>>>>

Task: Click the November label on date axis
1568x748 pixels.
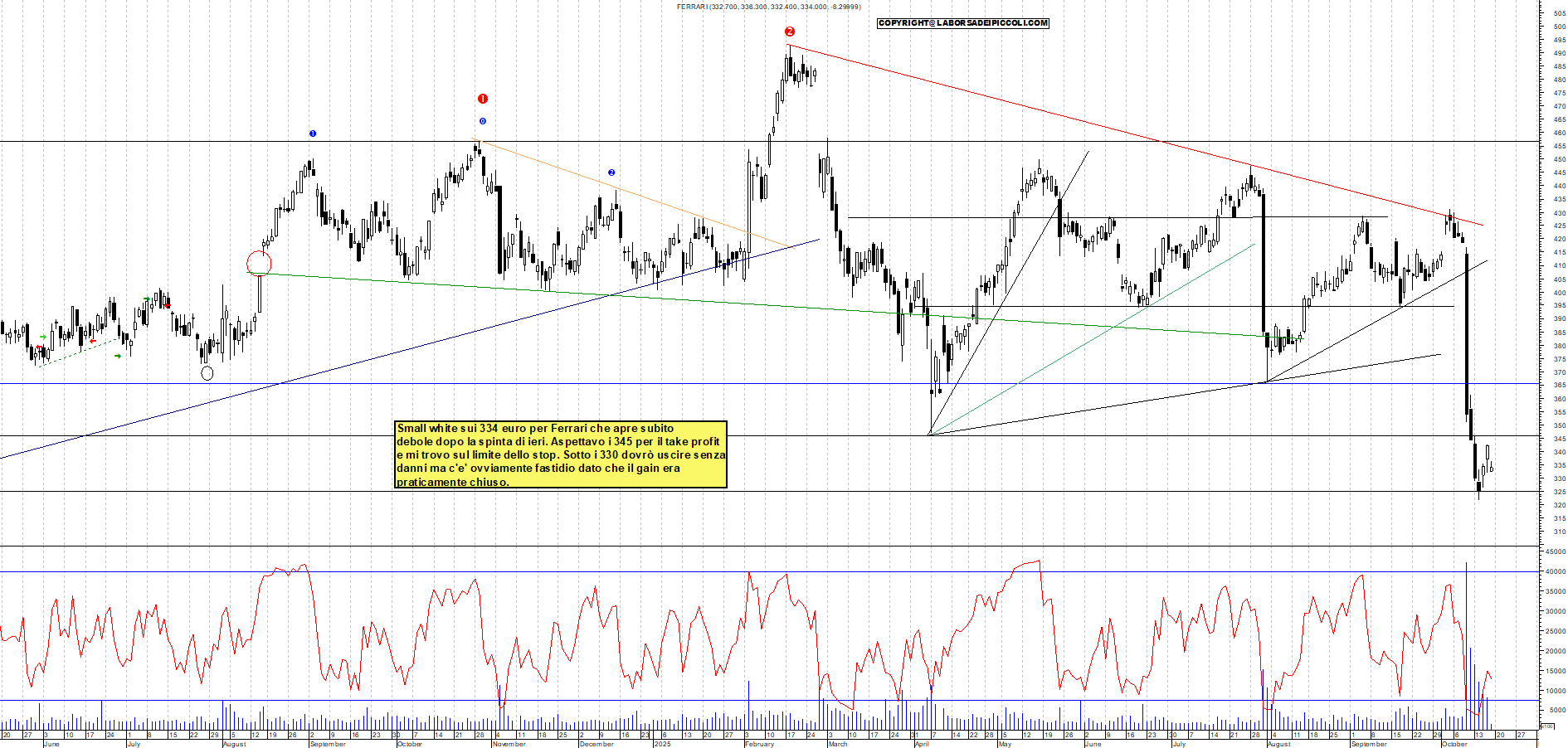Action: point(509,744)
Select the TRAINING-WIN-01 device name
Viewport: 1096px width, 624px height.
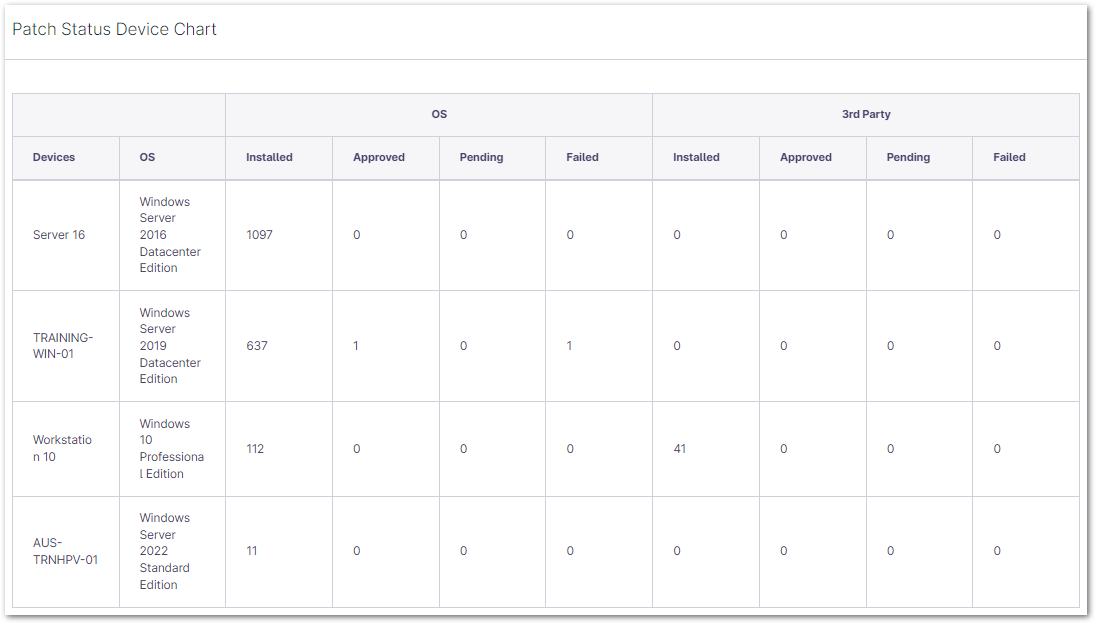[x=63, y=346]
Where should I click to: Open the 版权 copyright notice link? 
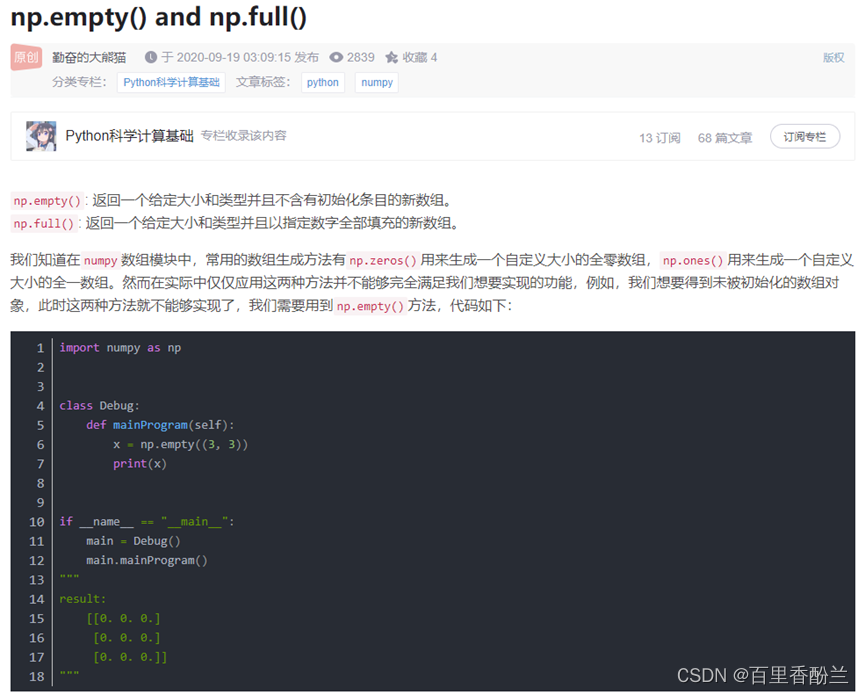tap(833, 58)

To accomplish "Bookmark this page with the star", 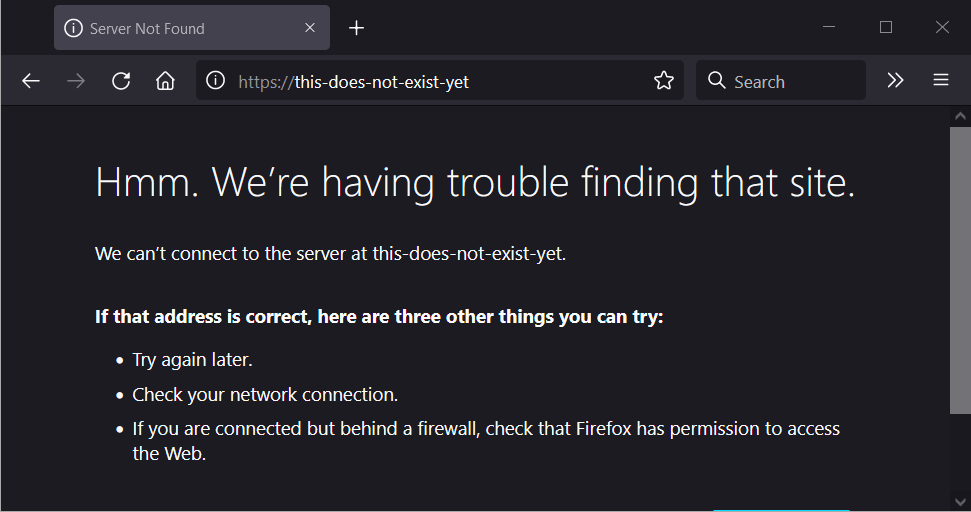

<<<<

■ Short exercise
Rewrite the records above with "date axis" changed to "timeline" and everything else left as it is, omitting the pictures.

■ Answer for the task
Task: Click the November label on timeline
1568x748 pixels.
Action: point(509,744)
Select the TRAINING-WIN-01 device name
Viewport: 1096px width, 624px height.
[x=63, y=346]
Where should I click to: Open the 版权 copyright notice link? 
tap(833, 58)

To accomplish "Bookmark this page with the star", 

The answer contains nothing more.